■ What you need to do ■
Could you print the lines from the line with "The image size is (1080, 2400)." to the line with "center [998, 343]." unchanged?

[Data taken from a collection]
#####

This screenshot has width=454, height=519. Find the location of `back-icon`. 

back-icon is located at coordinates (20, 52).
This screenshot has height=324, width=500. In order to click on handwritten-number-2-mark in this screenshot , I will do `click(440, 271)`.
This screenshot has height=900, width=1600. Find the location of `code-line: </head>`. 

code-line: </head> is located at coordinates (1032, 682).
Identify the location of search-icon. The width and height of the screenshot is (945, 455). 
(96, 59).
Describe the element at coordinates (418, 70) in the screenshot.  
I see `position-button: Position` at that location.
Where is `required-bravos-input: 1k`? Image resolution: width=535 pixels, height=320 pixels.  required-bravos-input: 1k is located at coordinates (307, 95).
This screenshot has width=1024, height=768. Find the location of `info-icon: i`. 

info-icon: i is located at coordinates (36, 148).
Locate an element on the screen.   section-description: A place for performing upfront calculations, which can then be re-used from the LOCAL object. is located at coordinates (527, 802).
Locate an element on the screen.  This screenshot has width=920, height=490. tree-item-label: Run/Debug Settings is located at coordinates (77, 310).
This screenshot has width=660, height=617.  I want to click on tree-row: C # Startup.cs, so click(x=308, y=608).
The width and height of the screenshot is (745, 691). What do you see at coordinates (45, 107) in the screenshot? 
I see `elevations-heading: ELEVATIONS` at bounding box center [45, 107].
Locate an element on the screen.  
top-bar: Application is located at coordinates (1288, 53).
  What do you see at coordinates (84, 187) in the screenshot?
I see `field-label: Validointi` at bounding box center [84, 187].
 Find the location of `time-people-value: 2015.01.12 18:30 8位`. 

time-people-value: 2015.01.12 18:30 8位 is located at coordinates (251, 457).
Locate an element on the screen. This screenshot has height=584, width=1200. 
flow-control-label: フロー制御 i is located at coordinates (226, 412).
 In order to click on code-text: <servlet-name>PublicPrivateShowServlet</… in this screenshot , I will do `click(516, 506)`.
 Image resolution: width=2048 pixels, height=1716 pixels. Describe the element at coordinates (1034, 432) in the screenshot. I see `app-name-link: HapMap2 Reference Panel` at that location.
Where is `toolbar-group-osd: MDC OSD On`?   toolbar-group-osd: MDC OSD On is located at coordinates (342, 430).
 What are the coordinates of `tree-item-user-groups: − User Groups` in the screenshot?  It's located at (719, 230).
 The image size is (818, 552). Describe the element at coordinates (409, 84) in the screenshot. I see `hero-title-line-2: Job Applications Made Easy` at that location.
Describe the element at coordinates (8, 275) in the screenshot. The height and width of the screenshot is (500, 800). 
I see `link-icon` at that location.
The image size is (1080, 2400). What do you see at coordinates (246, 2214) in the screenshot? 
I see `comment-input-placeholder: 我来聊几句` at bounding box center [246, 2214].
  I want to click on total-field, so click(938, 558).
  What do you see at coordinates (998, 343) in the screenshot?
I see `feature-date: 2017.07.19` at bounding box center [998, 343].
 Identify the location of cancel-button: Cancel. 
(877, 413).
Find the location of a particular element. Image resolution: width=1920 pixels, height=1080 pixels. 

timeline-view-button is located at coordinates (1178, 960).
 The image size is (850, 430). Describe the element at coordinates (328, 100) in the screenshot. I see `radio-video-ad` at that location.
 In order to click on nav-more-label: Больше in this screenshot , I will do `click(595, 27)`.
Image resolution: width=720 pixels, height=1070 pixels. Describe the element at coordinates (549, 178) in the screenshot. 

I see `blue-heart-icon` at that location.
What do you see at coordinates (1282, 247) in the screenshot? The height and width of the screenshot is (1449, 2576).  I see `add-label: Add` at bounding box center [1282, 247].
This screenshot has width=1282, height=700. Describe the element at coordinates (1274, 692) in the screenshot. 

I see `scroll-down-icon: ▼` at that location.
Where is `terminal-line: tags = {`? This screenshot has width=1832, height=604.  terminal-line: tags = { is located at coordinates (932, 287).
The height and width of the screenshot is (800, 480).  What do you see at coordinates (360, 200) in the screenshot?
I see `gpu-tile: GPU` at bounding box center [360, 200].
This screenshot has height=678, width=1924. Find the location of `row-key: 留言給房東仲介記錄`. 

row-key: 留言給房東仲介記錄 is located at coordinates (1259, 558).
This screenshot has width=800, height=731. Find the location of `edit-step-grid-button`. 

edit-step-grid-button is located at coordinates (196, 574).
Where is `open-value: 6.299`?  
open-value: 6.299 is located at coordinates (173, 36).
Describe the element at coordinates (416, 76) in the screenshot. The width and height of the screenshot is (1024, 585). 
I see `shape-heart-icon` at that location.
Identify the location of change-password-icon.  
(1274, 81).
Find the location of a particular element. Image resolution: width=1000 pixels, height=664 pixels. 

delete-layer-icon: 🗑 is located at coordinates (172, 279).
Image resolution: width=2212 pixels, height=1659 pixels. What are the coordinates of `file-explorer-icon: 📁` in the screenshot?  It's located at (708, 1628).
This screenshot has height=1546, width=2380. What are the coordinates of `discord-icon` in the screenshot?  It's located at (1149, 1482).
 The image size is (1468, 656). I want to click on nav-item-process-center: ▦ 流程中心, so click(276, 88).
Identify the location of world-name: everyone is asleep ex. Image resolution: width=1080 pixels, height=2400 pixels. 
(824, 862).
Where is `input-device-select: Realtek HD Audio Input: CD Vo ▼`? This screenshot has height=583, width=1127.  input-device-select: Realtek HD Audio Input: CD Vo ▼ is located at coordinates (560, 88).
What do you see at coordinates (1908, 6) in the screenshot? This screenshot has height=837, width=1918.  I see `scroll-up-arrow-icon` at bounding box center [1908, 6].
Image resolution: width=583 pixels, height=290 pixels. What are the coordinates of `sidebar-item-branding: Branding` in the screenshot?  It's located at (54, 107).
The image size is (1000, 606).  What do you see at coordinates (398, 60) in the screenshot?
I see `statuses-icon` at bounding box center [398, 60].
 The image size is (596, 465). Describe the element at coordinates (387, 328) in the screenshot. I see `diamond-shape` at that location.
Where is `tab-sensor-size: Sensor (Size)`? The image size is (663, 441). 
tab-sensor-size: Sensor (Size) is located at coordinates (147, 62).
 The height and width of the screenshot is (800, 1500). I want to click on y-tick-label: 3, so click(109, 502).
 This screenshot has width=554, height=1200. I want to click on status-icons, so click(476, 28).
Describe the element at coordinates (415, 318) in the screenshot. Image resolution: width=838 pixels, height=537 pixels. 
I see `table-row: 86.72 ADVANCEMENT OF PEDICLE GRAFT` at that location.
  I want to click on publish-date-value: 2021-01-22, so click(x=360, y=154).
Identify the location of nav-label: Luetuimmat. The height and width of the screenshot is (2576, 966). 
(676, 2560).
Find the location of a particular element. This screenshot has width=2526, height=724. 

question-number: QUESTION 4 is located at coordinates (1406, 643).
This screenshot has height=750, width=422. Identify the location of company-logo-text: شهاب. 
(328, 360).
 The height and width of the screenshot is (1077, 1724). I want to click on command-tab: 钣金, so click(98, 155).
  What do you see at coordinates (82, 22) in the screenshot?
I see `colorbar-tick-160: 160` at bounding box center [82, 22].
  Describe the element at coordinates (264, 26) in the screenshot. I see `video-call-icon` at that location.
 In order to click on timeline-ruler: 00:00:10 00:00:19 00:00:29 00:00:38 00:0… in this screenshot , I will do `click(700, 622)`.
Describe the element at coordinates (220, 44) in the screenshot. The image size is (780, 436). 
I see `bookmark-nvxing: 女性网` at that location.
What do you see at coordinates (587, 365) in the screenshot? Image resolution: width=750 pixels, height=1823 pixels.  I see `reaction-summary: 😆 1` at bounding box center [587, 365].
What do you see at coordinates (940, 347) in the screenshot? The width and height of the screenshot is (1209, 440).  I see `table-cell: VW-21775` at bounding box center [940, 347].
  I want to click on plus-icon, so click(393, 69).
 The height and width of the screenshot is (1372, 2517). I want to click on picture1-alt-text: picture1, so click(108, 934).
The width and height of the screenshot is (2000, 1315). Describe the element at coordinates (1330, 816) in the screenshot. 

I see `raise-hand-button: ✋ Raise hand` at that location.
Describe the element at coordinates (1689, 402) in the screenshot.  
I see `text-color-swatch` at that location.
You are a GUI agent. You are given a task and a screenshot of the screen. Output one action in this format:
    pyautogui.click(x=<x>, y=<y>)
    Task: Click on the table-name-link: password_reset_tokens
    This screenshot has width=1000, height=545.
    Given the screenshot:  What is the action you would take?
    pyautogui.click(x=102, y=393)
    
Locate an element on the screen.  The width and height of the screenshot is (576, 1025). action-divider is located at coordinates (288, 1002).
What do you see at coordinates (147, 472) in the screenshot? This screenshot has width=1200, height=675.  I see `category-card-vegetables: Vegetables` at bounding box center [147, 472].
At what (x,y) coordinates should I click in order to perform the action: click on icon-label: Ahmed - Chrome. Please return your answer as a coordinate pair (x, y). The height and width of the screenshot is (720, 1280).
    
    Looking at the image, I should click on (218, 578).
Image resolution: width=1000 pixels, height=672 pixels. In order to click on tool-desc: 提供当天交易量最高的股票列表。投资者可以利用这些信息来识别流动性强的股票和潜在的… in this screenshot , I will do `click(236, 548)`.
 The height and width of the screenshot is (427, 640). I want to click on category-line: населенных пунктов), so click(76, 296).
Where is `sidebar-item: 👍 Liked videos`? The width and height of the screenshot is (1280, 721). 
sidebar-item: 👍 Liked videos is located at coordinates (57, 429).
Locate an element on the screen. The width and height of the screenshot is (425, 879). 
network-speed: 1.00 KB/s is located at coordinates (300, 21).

#####

■ Answer to this problem ■
The image size is (1080, 2400). What do you see at coordinates (246, 2214) in the screenshot? 
I see `comment-input-placeholder: 我来聊几句` at bounding box center [246, 2214].
  I want to click on total-field, so click(938, 558).
  What do you see at coordinates (998, 343) in the screenshot?
I see `feature-date: 2017.07.19` at bounding box center [998, 343].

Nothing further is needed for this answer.